Before the classes recall (from the lecture notes if possible) kinematic models of most common mobile robots: unicycle, differential wheeled robot, kinematic car.

Recall also methods of solving ODE's in Matlab.

3 Tasks

Task 1: Basic motions of unicycle mobile robot

  1. Write the differential equations of the unicycle.
  2. Write Matlab script to solve the unicycle equations (you can use and modify the code from the appendix).
  3. Apply constant values for whole motion time, test the behaviour of the model for various inputs (first or second non-zero, both non-zero)
  4. Calculate the control value to rotate π/2 within a period of 1s and to move forward 0.5 unit at the same time.
  5. Change the control from the previous point to rotate π/2 during 1s first, and then to move forward 0.5 unit in another 1s.
  • To report:
    1. What is a final pose of the robot if we start from x=1, y=0, θ=0 and the controls for time T=1 are u1=1, u2=0.2?
    2. Include the control values set (for all time periods) to make a movement along a square with side length 2 within Tmax=4s.

Task 2: Differential wheeled robot

  1. Modify the script from the task 1 to use differential drive robot model (hint: add new function with the second model to the same script so the results may be compared)
  2. Compare the final poses of the robot after applying for 1s 3 types of control:
    • both wheels moving with velocity 0.5 for 1s,
    • left wheel moving with vl=1 for 0.5s (vr=0) and switched velocities for the next 0.5s,
    • like previously, but starting with the right wheel first.

    What does it say about the model?

  3. (*) Find a transformation between the controls from differential drive and unicycle model so that for given task the solutions of the functions for this model and the unicycle are the same.
  • To report:
    1. What is the model of the differnetial drive robot?
    2. (*) How to transform controls between the unicycle and the differential drive robot?
    3. What can be concluded from the example in the second item?

Task 3: Kinematic car

  1. Prepare a script to solve kinematic car equations.
  2. Analyse the kinematic car behaviour for some simple control inputs and initial conditions.
  3. Verify the behaviour of the model for various inputs in simulations (check if it is as expected).
  4. (*) Define a set of commands to obtain a parallel parking motion (check that the final orientation is the same as the initial one how it should be)
  5. (*) Take the set of commands for a parallel parking solution and repeat them twice, using half of time in each cycle; observe the final pose after each cycle. Then use k cycles, 1/k time each and note the final poses after each cycle.
  • To report:
    1. Attach the implementation of the model
    2. Describe the characteristics of the model motion
    3. (*) Include motion set to obtain parallel parking
    4. (*) Describe the conclusions from cyclic motion

4 Summary

  • The report should include the result of the tasks and answers to the questions.
  • Please do not forget to indicate the author of the report!
  • The report in PDF format should be submitted before the beginning of next classes using a method defined by the instructor.
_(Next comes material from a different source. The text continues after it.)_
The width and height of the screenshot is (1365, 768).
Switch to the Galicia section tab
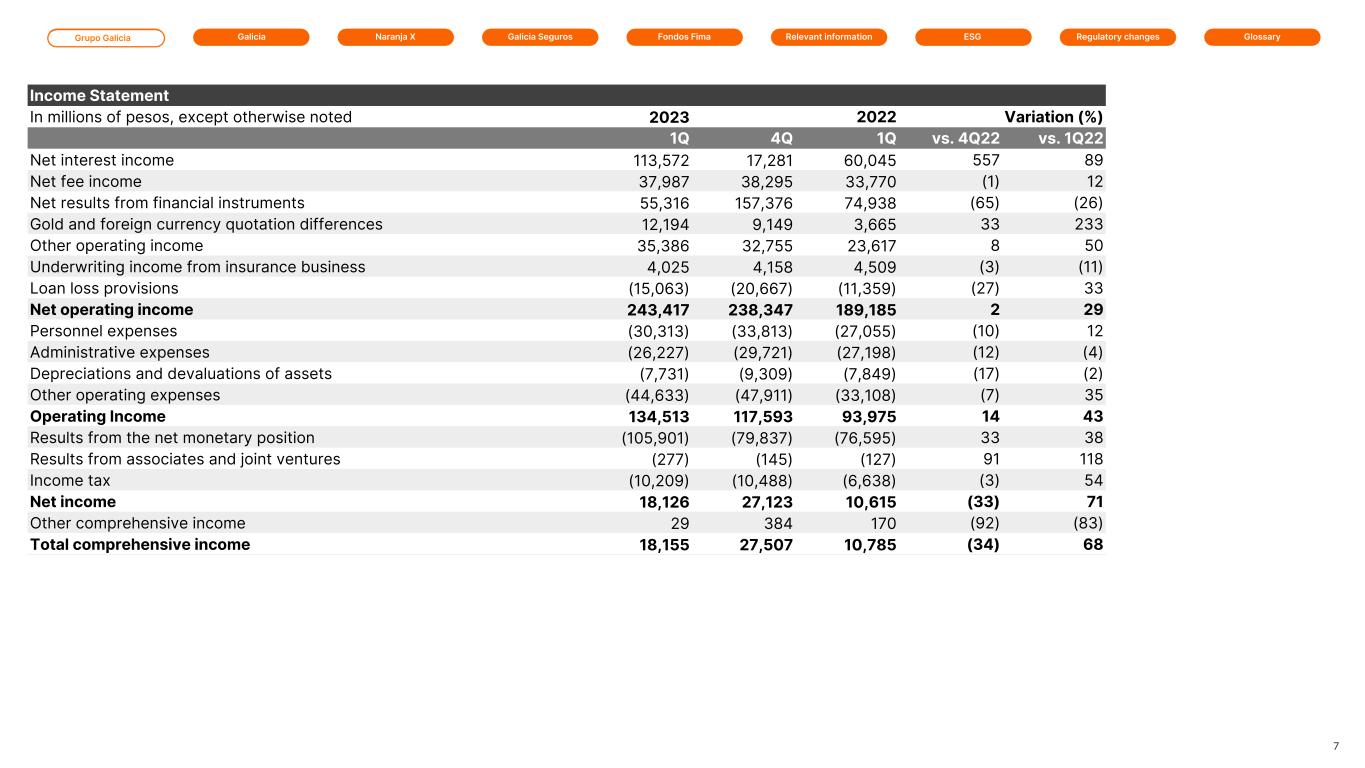click(x=251, y=37)
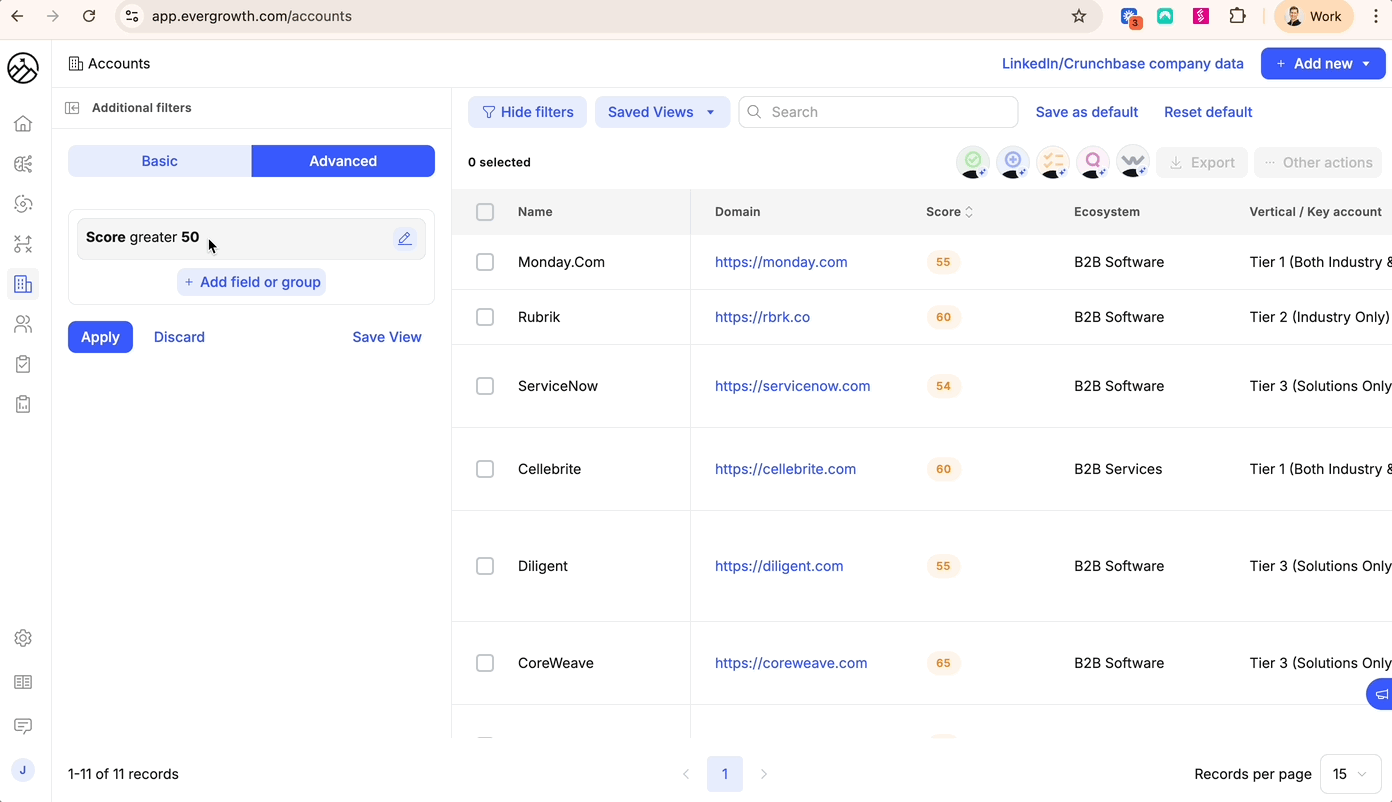
Task: Open the Accounts building icon in sidebar
Action: 22,283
5 (appendix) Exemplary implementation of the unicycle

Save the following code in unicycle_ex.m file in a folder in Matlab path and run it with

>> unicycle_ex
function unicycle_ex
    global Tmax
    Tmax=1;
    [t,q] = ode45( @unicycle, 0:Tmax, [0 0 0] )
    plot( q(:,1), q(:,2) )
end

function dq = unicycle( t, q )
u=control(t);
x = q(1);
y = q(2);
th = q(3);
v = u(1);
om = u(2);
dq = [ v*cos(th) ; v*sin(th) ; om ];
end

function u=control(t)
    global Tmax
    if t<0.5*Tmax
	u=[0;1];
    else
	u=[1;0];
    end
end